Collection Agency Loses Appellate Court Ruling

An Illinois appeals panel found that collection agency HBLC may have broken federal collection laws by suing a man over a contested debt after the statute of limitations had expired. 

Danny Egan claimed someone had fraudulently charged more than $2,500 on a credit card opened in his name without his knowledge. A three-judge panel of the Illinois First District Appellate Court ruled in favor of Egan, stating that a lower court had erred in dismissing his countersuit against HBLC over his claims the agency should be held to account for waiting too long to bring a debt collection action against him. 

HBLC, based in Cary, Ill, a Chicago suburb, filed a lawsuit in Cook County (Ill.) Circuit Court against Egan in 2012. The suit alleged Egan failed to make payments on a Credit One Bank credit card account, owing $2,545, plus accumulating interest and legal fees.

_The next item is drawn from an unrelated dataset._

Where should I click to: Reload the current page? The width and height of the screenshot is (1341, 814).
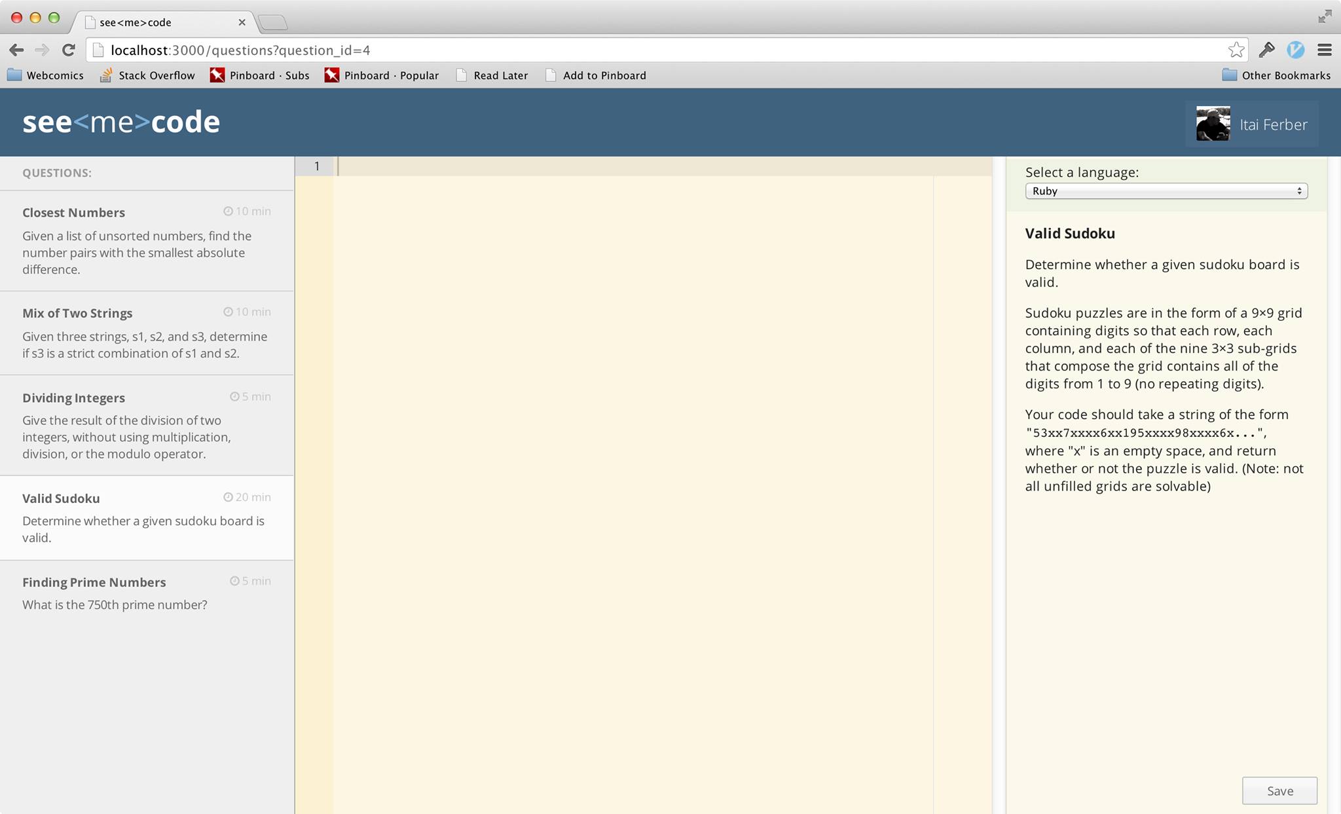click(68, 50)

Egan replied that he didn't opened the account and that someone had hijacked his personal information to do so.

Egan lodged a class-action suit, alleging HBLC and its Chicago attorney, Steven J. Fink, disregarded the Fair Debt Collection Practices Act and the Illinois Collection Agency Act by suing him in January 2012, even though they were aware the five-year statute of limitations had expired. Egan claimed the five years began running with the last activity on the account, which was in September 2006.

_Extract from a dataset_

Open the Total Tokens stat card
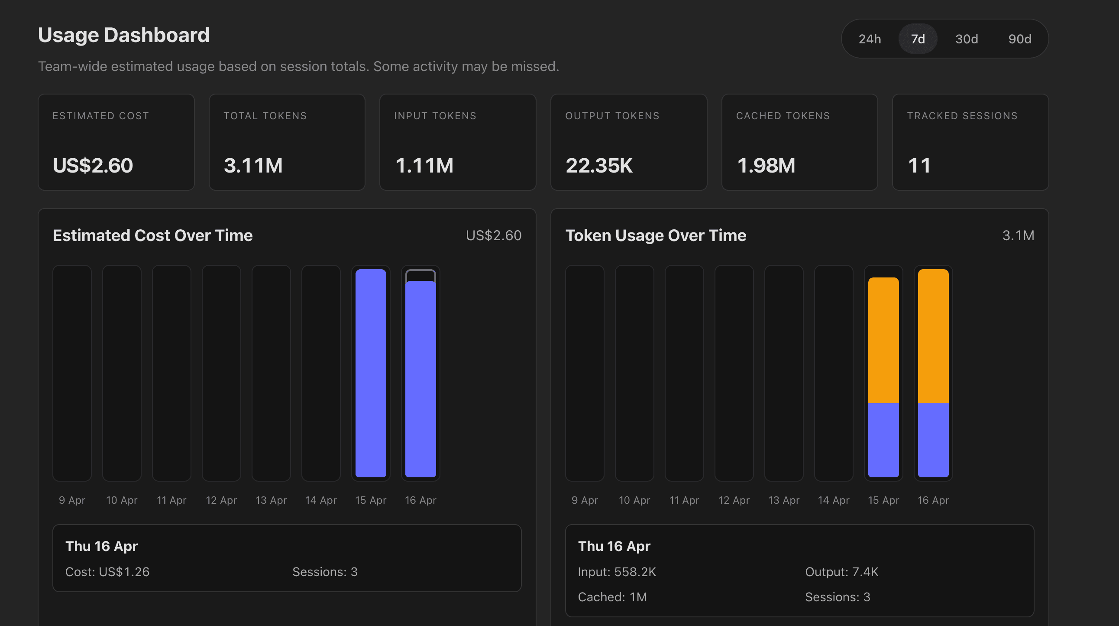 click(x=287, y=142)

HBLC and Fink then filed a motion to toss Egan’s counter-suit, which Cook County Judge Kathleen Kennedy granted in 2014. Egan then appealed.

The issue before the appellate court was whether HBLC and Fink breached the FDCPA by knowing the statute of limitations had expired, but still filing the suit. The appellate court found that, although the U.S. Supreme Court hasn't ruled on the question, numerous federal courts have done so.

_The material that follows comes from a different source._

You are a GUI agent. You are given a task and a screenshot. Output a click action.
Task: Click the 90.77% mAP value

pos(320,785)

The appellate opinion was authored by Justice Robert E. Gordon, with concurrence from Justice Jesse Reyes and Justice Bertina E. Lampkin.

One such ruling came in 2013 from the Seventh Circuit Court of Appeals, which quoted from a 1987 Alabama federal district decision that in turn the Illinois First Appellate Court cited:

"Few unsophisticated consumers would be aware that a statute of limitations could be used to defend against lawsuits based on stale debts, such consumers would unwittingly acquiesce to such lawsuits. And, even if the consumer realizes [they] can use time as a defense, [they] will more than likely still give in rather than fight the lawsuit because [they] must still expend energy and resources," the Alabama district court observed.

The appellate court was satisfied that earlier rulings established that a time-barred collection lawsuit could violate the FDCPA. With that in mind, the appellate court addressed the contention no violation occurred, because there were no misrepresentations in the suit itself. The appellate justices weren't moved, pointing to rulings from other courts, especially the nation’s high court, which said earlier this year, "The suggestion that the 'mere filing of a lawsuit' cannot be abusive is either naive or disingenuous."

The appellate court continued, “The knowing filing of a time-barred lawsuit would be improper where, as here, HBLC and Fink have not attempted to argue that there is a reason why their claim is still viable.”

As a result, the appellate court reversed the circuit court’s dismissal, bringing Egan’s case back to life.

Egan had argued that HBLC and Fink filed more than 1,000 consumer debt collection suits between 2011 and 2012 in Cook County Circuit Court.